BEGIN

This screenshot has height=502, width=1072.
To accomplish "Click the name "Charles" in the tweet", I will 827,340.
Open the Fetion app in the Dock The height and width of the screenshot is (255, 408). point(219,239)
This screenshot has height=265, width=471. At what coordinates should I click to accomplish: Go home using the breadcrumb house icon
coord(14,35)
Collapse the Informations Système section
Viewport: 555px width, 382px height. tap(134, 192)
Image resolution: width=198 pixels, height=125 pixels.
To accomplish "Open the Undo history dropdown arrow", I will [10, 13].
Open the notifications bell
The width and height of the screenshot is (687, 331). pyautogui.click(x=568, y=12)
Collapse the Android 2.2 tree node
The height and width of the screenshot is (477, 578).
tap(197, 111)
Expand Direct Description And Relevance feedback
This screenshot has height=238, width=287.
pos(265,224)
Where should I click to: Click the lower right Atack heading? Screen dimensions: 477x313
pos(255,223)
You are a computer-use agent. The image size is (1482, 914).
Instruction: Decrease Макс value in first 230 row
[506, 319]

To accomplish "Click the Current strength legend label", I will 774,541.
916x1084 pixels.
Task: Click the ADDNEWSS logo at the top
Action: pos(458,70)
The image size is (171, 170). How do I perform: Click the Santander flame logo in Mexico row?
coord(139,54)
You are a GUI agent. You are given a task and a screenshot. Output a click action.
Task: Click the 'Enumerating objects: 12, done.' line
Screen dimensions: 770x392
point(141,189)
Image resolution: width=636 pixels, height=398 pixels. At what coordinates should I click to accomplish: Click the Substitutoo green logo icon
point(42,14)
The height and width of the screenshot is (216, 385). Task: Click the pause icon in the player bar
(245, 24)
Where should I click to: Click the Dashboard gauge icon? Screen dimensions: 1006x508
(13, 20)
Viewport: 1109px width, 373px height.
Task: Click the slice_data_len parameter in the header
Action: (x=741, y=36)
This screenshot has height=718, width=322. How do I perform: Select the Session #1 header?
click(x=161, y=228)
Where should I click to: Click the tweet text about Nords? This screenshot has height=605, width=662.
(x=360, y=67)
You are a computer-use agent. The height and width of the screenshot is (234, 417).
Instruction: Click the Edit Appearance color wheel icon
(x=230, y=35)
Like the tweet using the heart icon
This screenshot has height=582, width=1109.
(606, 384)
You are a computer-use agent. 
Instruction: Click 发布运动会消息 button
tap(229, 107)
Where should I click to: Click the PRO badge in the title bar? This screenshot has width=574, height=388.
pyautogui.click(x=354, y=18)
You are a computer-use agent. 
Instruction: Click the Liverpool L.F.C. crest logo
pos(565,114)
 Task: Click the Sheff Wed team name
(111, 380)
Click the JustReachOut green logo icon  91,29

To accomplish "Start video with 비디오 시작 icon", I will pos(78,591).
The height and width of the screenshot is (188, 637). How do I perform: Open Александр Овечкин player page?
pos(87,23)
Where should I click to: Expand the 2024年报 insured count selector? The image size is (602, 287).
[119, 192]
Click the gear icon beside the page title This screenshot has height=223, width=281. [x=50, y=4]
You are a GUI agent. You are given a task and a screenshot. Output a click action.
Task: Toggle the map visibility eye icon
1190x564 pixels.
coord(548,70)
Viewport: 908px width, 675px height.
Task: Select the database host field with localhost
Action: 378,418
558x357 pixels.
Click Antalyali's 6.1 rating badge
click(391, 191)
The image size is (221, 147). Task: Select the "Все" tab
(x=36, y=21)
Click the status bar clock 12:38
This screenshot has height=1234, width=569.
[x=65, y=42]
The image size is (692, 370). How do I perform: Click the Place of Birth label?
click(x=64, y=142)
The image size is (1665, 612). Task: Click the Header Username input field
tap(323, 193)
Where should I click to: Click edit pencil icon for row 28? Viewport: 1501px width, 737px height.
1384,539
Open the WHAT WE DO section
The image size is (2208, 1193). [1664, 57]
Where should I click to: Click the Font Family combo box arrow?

END

Task description - Transcribe, please, every line from the first line of the listing above through the line with "Open the Fetion". Keep both ends and nothing else.

Solution -
This screenshot has height=502, width=1072.
To accomplish "Click the name "Charles" in the tweet", I will 827,340.
Open the Fetion app in the Dock The height and width of the screenshot is (255, 408). point(219,239)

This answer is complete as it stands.